Ukraine stops Russian ship loaded with grain at Black Sea port
CNN obtained a July 20 order from a court in Kyiv allowing authorities to detain the ship. Ukraine’s Prosecutor General’s Office had asked the court “to prohibit the representatives of the registered owner, beneficial owner, operator, charterer and any other person from taking any action to dispose, use, dispose of the property specified, including prohibiting them from leaving the port of Chornomorsk.”
It was not immediately clear when Ukrainian authorities decided to detain the vessels, but shipping industry sources told CNN it happened last week. A maritime source who declined to report due to the sensitivity of the issue said Ukrainian authorities decided to seize the ship because they wanted to seize any possible Russian assets.
A Ukrainian official confirmed to CNN on Friday that “the ship is under arrest and not allowed to leave port.” The official would not be identified as he was not authorized to speak officially. A second source close to operations in Chornomorsk also confirmed that the vessel had been detained.
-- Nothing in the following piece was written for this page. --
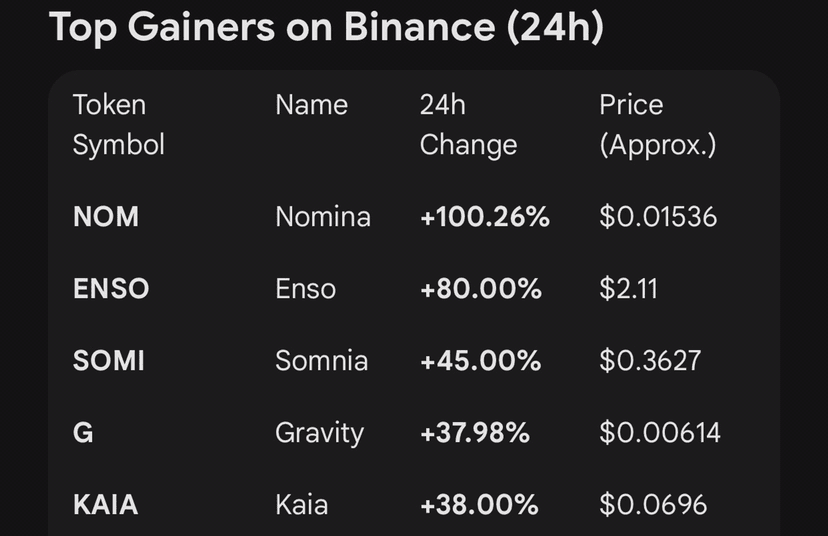This screenshot has width=828, height=536.
Task: Click the Nomina name cell
Action: (x=323, y=217)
A shipping industry source told CNN that the Emmakris III was loaded with some 60,000 tonnes of grain already purchased by the Egyptian government. The ship has been stuck in Chornomorsk since the start of the Russian invasion in February.
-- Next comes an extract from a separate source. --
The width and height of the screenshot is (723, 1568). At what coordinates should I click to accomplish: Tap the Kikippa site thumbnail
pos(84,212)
In the months following the invasion, Ukraine complained persistently that Russian aggression in the Black Sea had crippled commercial shipping, with Ukrainian officials specifically mentioning the Emmakris III. The Ukrainian Embassy in Cairo said on Facebook in April: “Russia is blocking a ship bound for Egypt loaded with Ukrainian wheat bought by Egypt.
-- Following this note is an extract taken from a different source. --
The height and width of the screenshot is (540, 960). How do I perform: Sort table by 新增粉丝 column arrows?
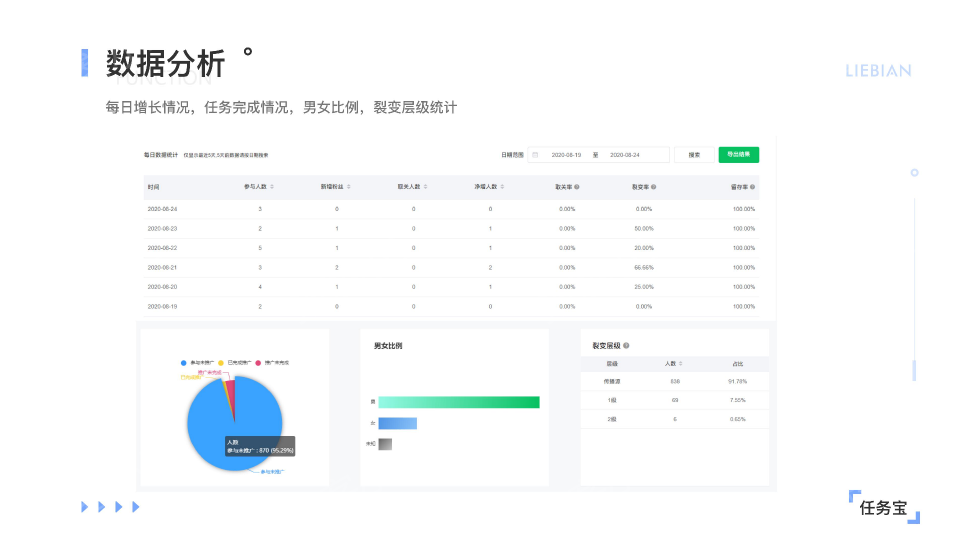(349, 187)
Russia said Ukraine’s mining of coastal waters was to blame for the halt in shipping.
Now the Ukrainians themselves are preventing the ship from leaving. The prosecution in the Kyiv court case said that while the Emmakris III was apparently owned by a company in Dubai, its “real owner” is a Rostov-on-Don-based Russian shipping company called Linter.
CNN contacted Linter and the Russian Defense Ministry. As of press time, neither had responded.
Linter is also listed by shipping databases as the owner of the Emmakris II, which was allegedly involved in transporting stolen grain to occupied parts of Ukraine. Linter’s website includes photographs of the Emmakris II in the Black Sea.
A week-long investigation by CNN, based on satellite images, photographs and navigational data, shows that the Emmakris II spent several days moored off the port of Sevastopol in Crimea annexed by Russia in late June.
He received several visits from a smaller vessel which had loaded grain in the harbor – and which appears to have transferred its cargo to the Emmakris II.
The smaller ship, the M Andreev, also registered in Linter, had been photographed loading in Sevastopol a few days before skirting the Emmakris II, according to a maritime source in Sevastopol.
The source spoke on condition of anonymity for security reasons.
Shipping sources told CNN there have been frequent transshipments of grain to bulk carriers sitting off Sevastopol for several months.
The Emmakris II left its anchorage on July 6 and was photographed crossing the Bosphorus four days later.
The MarineTraffic ship tracking service shows it crossing the Red Sea and entering the Gulf of Oman, bound for the Iraqi port of Umm Qasr. But his transponder or tracker was turned off on July 22.
In several cases, as CNN reported, ports in Egypt and Lebanon refused to accept the grain after appeals from the Ukrainian government. At least two shipments ended up in a Syrian port.
Russian authorities in Crimea have acknowledged the trade but insist the grain is purchased legally. In June, Crimean administration head Sergei Aksyonov said that “grain from the liberated territories is in transit to the Republic of Crimea, then it goes to Sevastopol for sale.”
Last month, Ukrainian authorities estimated that at least half a million tonnes of Ukrainian grain had been illegally shipped by the Russians.
Nic Robertson, Josh Pennington, Gianluca Mezzofiore and Katie Polglase contributed to this report.